# N8ride - Tanz mit den Geistern - Halloween



## Coffee (13. Oktober 2007)

Hallo Ihr,

wie auch in den letzten beiden Jahren möchte ich hier zu einem Halloween NightRide am 31.10.2007 aufrufen. Nach dem der 1 November ja sowieso ein Feiertag ist, steht dem nächtlichen Ausritt nichts im wege.

Wie üblich werden wir uns in Fürth an der "AltenVeste" treffen um den Ritt in die Nacht zu beginnen.

Nach ausreichenden durchpflügen des Stadwaldes ( 1 - 1,5 Stündchen gesamt) geht es zu einem kleinen Umtrunk in das Stadtparkkaffee das sich die letzten beiden Jahre ebenfalls bewährt hat.

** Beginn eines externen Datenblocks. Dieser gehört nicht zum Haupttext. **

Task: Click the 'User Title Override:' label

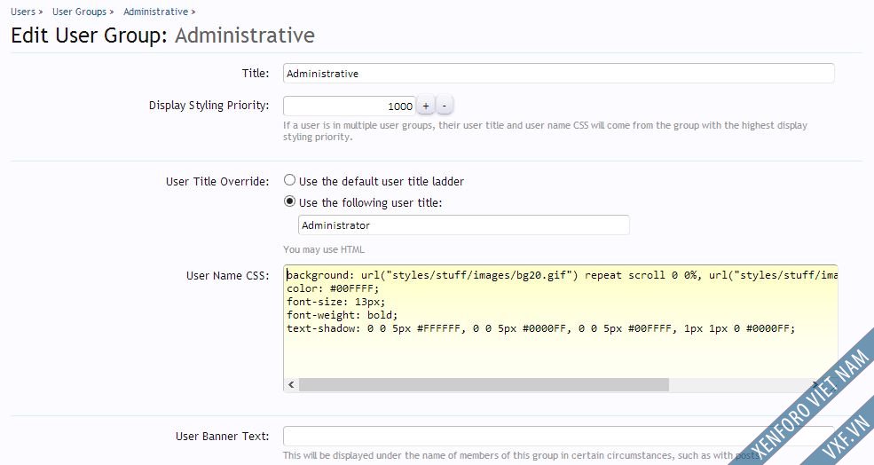Action: click(x=217, y=181)
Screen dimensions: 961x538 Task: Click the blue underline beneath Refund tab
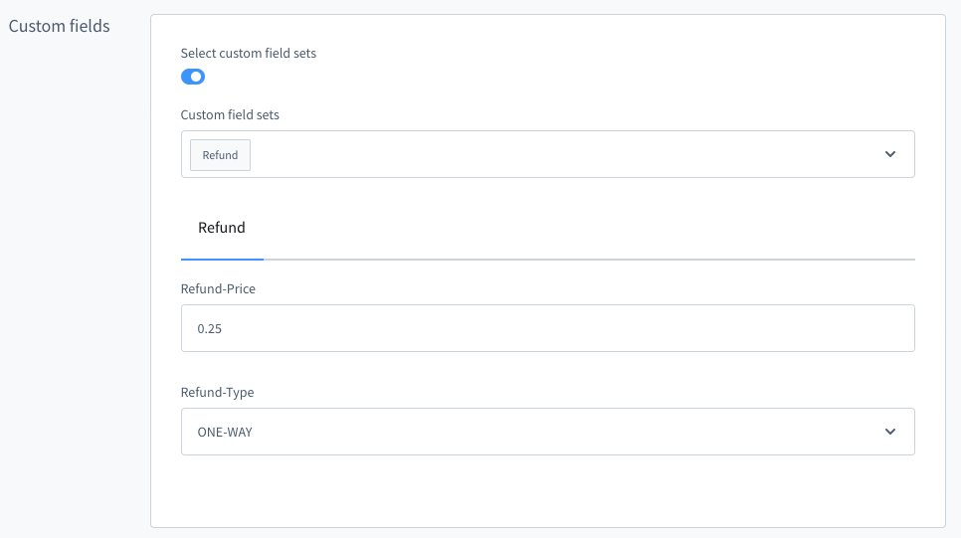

Selbstverständlich ist wie immer Verkleidungspflicht   auch diesmal werde ich mir für das beste Kostüm etwas einfallen lassen  

Helm + Lich sind pflicht!!

und hier nochmal in kurzform:


*Termin:  31.10.2007

Treffpunkt:   Alte Veste Fürth (oben unterhalb des Turmes)

Zeitpunkt:   19.00 Uhr

*


Bitte kurzes feedback wer dabei sein wird.

Grüße coffee


----------



## speedy_j (13. Oktober 2007)

vielleicht, wenn ich bis dahin endlich mal meine lampe zusammengebaut habe.
allderdings passt mir das mit dem verkleiden gar nicht. bin nicht umsonst mit der größte faschingsmuffel.


----------



## MTB-News.de




----------



## OLB EMan (13. Oktober 2007)

verkleid dich doch als radfahrer


----------



## Coffee (14. Oktober 2007)

@ speed_j, du musst nicht in vollmontur kommen, der gute wille zählt auch  lass dir was einfallen.

coffee


----------



## Beerchen (14. Oktober 2007)

Da bin ich natürlich auch wieder dabei 

Werbeerchen 2006





Gruß 
Martin


----------



## romen52791 (15. Oktober 2007)

hab mal ne frage. was wird eig gefahren. ich mein einfach nur waldwege oda richtig off road?? wäre schon interesant bin aba noch nie nachts gefahren.kostüm hätte ich auch schon wenn ihr mit nem massenmörder ala jason voorhees fahren wollt^^

mfg steffen


----------



## Jenny999 (15. Oktober 2007)

Guten Morgen,
wir sind leider nicht dabei...sind schon auf Abwegen gen warmen Osten  Euch auf jeden Fall viel Spaß.
Jenny


----------



## Coffee (15. Oktober 2007)

romen52791 schrieb:


> hab mal ne frage. was wird eig gefahren. ich mein einfach nur waldwege oda richtig off road?? wäre schon interesant bin aba noch nie nachts gefahren.kostüm hätte ich auch schon wenn ihr mit nem massenmörder ala jason voorhees fahren wollt^^
> 
> mfg steffen



es geht durch den wald, ab udn an kann schon mal was wurzeliges dabei sein  licht und helm sind pflicht. wird aber kein rennen sondern eher was lockeres spaßiges 

coffee


----------



## Ganion (15. Oktober 2007)

Hi Coffee,

ich habs mir in den Kalender geschrieben - sollte eigentlich klappen und im Stadtwald sind wir auch öfter mit Lampe unterwegs . Freue mich also schon! 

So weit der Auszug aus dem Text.